Task prompt:
Complete, exact copies of all entries are needed.
---- Input data
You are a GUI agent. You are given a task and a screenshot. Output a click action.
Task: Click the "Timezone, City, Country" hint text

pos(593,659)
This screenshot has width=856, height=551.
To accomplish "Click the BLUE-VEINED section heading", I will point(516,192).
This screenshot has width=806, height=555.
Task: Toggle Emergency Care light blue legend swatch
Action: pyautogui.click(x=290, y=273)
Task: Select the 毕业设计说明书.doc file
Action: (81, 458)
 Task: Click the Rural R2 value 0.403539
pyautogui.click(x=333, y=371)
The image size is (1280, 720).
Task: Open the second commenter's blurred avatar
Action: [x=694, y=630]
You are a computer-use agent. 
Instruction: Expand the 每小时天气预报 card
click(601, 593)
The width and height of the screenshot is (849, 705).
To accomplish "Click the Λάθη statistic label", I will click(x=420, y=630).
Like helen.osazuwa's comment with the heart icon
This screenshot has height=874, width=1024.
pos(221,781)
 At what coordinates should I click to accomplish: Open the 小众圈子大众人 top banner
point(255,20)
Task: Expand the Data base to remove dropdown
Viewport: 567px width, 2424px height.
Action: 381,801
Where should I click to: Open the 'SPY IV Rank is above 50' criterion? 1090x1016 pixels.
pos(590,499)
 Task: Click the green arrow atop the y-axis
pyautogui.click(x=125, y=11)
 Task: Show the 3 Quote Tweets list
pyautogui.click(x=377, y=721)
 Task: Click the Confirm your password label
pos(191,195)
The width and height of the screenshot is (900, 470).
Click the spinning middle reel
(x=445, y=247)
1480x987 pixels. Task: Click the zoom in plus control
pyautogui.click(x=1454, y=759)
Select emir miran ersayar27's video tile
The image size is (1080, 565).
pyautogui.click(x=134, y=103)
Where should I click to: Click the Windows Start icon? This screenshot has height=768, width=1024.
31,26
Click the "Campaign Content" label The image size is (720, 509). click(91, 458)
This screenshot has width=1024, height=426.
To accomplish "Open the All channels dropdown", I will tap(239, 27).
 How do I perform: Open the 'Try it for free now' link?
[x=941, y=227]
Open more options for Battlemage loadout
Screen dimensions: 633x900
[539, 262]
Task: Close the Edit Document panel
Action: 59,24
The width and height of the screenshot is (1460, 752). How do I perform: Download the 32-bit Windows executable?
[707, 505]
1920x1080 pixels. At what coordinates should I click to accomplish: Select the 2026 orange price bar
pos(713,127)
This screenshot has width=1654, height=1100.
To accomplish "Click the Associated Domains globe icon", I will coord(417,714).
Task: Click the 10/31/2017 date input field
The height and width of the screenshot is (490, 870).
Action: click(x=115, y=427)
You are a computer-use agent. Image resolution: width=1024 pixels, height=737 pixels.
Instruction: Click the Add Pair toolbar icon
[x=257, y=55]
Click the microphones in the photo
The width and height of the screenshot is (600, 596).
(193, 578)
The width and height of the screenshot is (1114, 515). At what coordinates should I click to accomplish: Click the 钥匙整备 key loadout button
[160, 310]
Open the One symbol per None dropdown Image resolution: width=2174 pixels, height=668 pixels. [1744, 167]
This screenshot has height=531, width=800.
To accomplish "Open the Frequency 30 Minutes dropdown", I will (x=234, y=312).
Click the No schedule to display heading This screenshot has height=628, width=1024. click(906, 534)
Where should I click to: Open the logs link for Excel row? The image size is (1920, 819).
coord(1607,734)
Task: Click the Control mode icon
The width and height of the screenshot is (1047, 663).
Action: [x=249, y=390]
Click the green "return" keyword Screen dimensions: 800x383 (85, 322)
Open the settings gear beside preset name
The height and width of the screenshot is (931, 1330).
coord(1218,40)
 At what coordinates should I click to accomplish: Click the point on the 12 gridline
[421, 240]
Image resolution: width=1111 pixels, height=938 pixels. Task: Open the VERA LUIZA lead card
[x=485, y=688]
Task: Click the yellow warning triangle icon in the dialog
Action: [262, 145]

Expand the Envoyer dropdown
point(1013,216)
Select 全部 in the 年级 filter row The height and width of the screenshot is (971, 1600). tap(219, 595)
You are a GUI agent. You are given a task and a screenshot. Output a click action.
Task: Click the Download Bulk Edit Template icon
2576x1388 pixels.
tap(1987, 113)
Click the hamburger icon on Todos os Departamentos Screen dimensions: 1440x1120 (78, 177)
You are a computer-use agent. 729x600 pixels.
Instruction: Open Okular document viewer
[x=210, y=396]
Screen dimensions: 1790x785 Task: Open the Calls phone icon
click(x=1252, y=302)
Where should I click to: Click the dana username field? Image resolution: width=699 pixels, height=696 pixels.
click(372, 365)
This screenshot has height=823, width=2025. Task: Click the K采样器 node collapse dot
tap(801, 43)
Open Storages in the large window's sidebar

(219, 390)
--------
Result of this exercise:
You are a GUI agent. You are given a task and a screenshot. Output a click action.
Task: Click the "Timezone, City, Country" hint text

pos(593,659)
This screenshot has width=856, height=551.
To accomplish "Click the BLUE-VEINED section heading", I will point(516,192).
This screenshot has width=806, height=555.
Task: Toggle Emergency Care light blue legend swatch
Action: pyautogui.click(x=290, y=273)
Task: Select the 毕业设计说明书.doc file
Action: (81, 458)
 Task: Click the Rural R2 value 0.403539
pyautogui.click(x=333, y=371)
The image size is (1280, 720).
Task: Open the second commenter's blurred avatar
Action: [x=694, y=630]
You are a computer-use agent. 
Instruction: Expand the 每小时天气预报 card
click(601, 593)
The width and height of the screenshot is (849, 705).
To accomplish "Click the Λάθη statistic label", I will click(x=420, y=630).
Like helen.osazuwa's comment with the heart icon
This screenshot has height=874, width=1024.
pos(221,781)
 At what coordinates should I click to accomplish: Open the 小众圈子大众人 top banner
point(255,20)
Task: Expand the Data base to remove dropdown
Viewport: 567px width, 2424px height.
Action: 381,801
Where should I click to: Open the 'SPY IV Rank is above 50' criterion? 1090x1016 pixels.
pos(590,499)
 Task: Click the green arrow atop the y-axis
pyautogui.click(x=125, y=11)
 Task: Show the 3 Quote Tweets list
pyautogui.click(x=377, y=721)
 Task: Click the Confirm your password label
pos(191,195)
The width and height of the screenshot is (900, 470).
Click the spinning middle reel
(x=445, y=247)
1480x987 pixels. Task: Click the zoom in plus control
pyautogui.click(x=1454, y=759)
Select emir miran ersayar27's video tile
The image size is (1080, 565).
pyautogui.click(x=134, y=103)
Where should I click to: Click the Windows Start icon? This screenshot has height=768, width=1024.
31,26
Click the "Campaign Content" label The image size is (720, 509). click(91, 458)
This screenshot has width=1024, height=426.
To accomplish "Open the All channels dropdown", I will tap(239, 27).
 How do I perform: Open the 'Try it for free now' link?
[x=941, y=227]
Open more options for Battlemage loadout
Screen dimensions: 633x900
[539, 262]
Task: Close the Edit Document panel
Action: 59,24
The width and height of the screenshot is (1460, 752). How do I perform: Download the 32-bit Windows executable?
[707, 505]
1920x1080 pixels. At what coordinates should I click to accomplish: Select the 2026 orange price bar
pos(713,127)
This screenshot has width=1654, height=1100.
To accomplish "Click the Associated Domains globe icon", I will coord(417,714).
Task: Click the 10/31/2017 date input field
The height and width of the screenshot is (490, 870).
Action: click(x=115, y=427)
You are a computer-use agent. Image resolution: width=1024 pixels, height=737 pixels.
Instruction: Click the Add Pair toolbar icon
[x=257, y=55]
Click the microphones in the photo
The width and height of the screenshot is (600, 596).
(193, 578)
The width and height of the screenshot is (1114, 515). At what coordinates should I click to accomplish: Click the 钥匙整备 key loadout button
[160, 310]
Open the One symbol per None dropdown Image resolution: width=2174 pixels, height=668 pixels. [1744, 167]
This screenshot has height=531, width=800.
To accomplish "Open the Frequency 30 Minutes dropdown", I will (x=234, y=312).
Click the No schedule to display heading This screenshot has height=628, width=1024. click(906, 534)
Where should I click to: Open the logs link for Excel row? The image size is (1920, 819).
coord(1607,734)
Task: Click the Control mode icon
The width and height of the screenshot is (1047, 663).
Action: [x=249, y=390]
Click the green "return" keyword Screen dimensions: 800x383 (85, 322)
Open the settings gear beside preset name
The height and width of the screenshot is (931, 1330).
coord(1218,40)
 At what coordinates should I click to accomplish: Click the point on the 12 gridline
[421, 240]
Image resolution: width=1111 pixels, height=938 pixels. Task: Open the VERA LUIZA lead card
[x=485, y=688]
Task: Click the yellow warning triangle icon in the dialog
Action: [262, 145]

Expand the Envoyer dropdown
point(1013,216)
Select 全部 in the 年级 filter row The height and width of the screenshot is (971, 1600). tap(219, 595)
You are a GUI agent. You are given a task and a screenshot. Output a click action.
Task: Click the Download Bulk Edit Template icon
2576x1388 pixels.
tap(1987, 113)
Click the hamburger icon on Todos os Departamentos Screen dimensions: 1440x1120 (78, 177)
You are a computer-use agent. 729x600 pixels.
Instruction: Open Okular document viewer
[x=210, y=396]
Screen dimensions: 1790x785 Task: Open the Calls phone icon
click(x=1252, y=302)
Where should I click to: Click the dana username field? Image resolution: width=699 pixels, height=696 pixels.
click(372, 365)
This screenshot has height=823, width=2025. Task: Click the K采样器 node collapse dot
tap(801, 43)
Open Storages in the large window's sidebar

(219, 390)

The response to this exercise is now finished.